現在のSnortルールには、デフォルト ルールセットにこのアウトバウンドSlammerワーム検出ルールが含まれています。 しかし、新しいワーム、ウイルス、またはその他の悪用が広がり始めたら、特定の侵入を強調する新しいルールを作成することを検討してください。
ルールを作成する
既存のルールや修正または作成できるカスタム ルールに加えて、他のソースから取得したルールを含めるとよいでしょう。 たとえば、新しいワームのニュースがインターネット上で広まると、セキュリティ サイトやニュースグループが、新しいワームを検出する単発のSnortルールをすばやく公開します。 これらの新しいルールをlocal.rulesファイルに貼り付けてからSnortを再起動すると、新しいルールが有効になります。
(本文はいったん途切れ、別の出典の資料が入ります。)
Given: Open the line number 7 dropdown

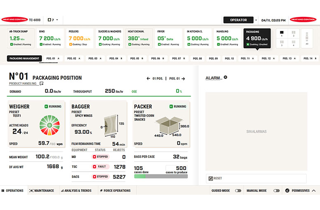Looking at the screenshot, I should [53, 20].
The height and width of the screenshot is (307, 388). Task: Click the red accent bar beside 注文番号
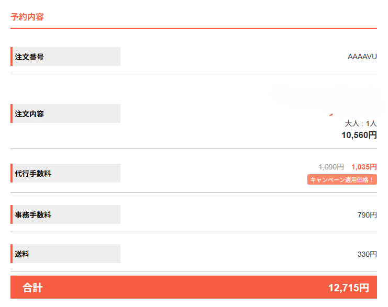(12, 56)
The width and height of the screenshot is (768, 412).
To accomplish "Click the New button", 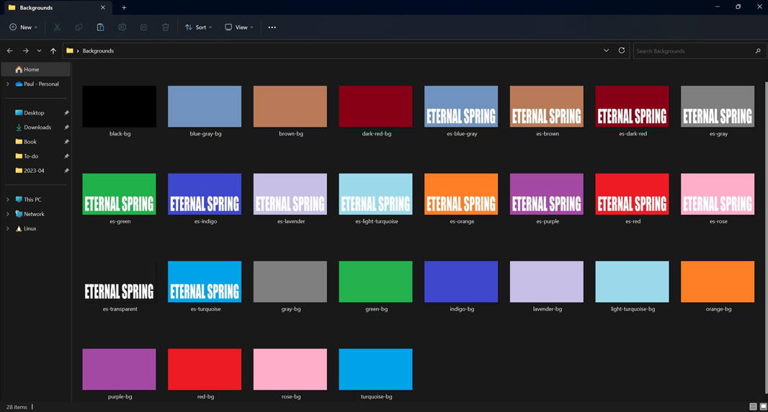I will tap(23, 27).
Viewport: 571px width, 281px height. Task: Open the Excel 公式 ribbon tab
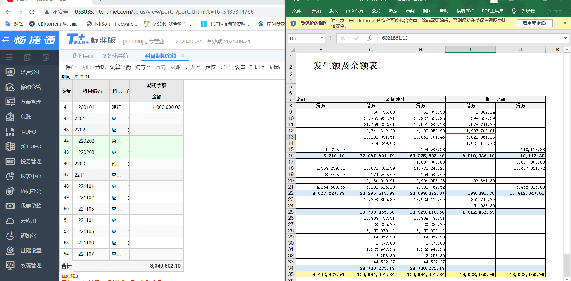click(376, 11)
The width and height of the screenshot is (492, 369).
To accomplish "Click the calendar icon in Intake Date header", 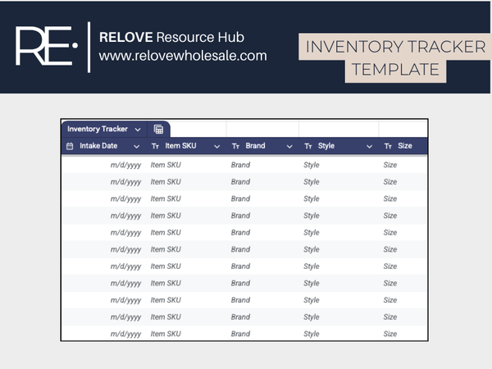I will (70, 146).
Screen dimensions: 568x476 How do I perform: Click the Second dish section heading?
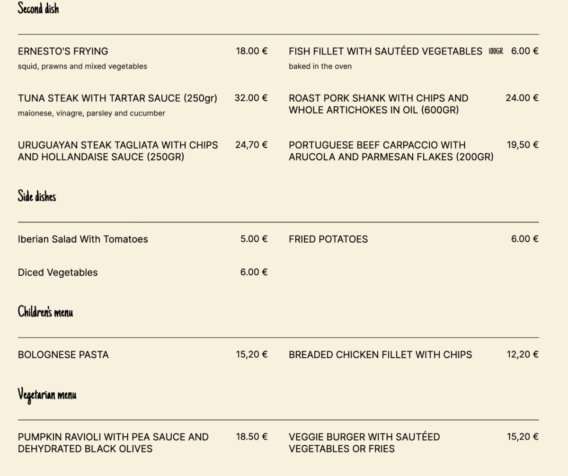pyautogui.click(x=38, y=9)
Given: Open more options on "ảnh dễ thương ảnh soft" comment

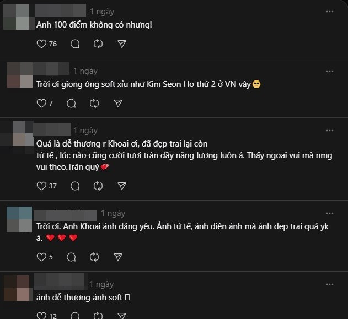Looking at the screenshot, I should pos(330,284).
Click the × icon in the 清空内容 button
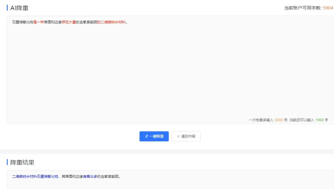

Snortは、安価でカスタマイズ可能なIDSのフレームワークを提供します。 コミュニティがサポートするルール セットにより、Snort は柔軟で効果的なシステムであり続けています。 ルールを最新の状態に保つことで、警戒を強化し、効果のない警告に起因するノイズを低減することができます。 他のオープンソースプロジェクトと同様に、時間をかけてその仕組みを理解し、コミュニティが開発したアドオンに慣れることで、システムを快適に使用できるようになり、環境における有効性が高まります。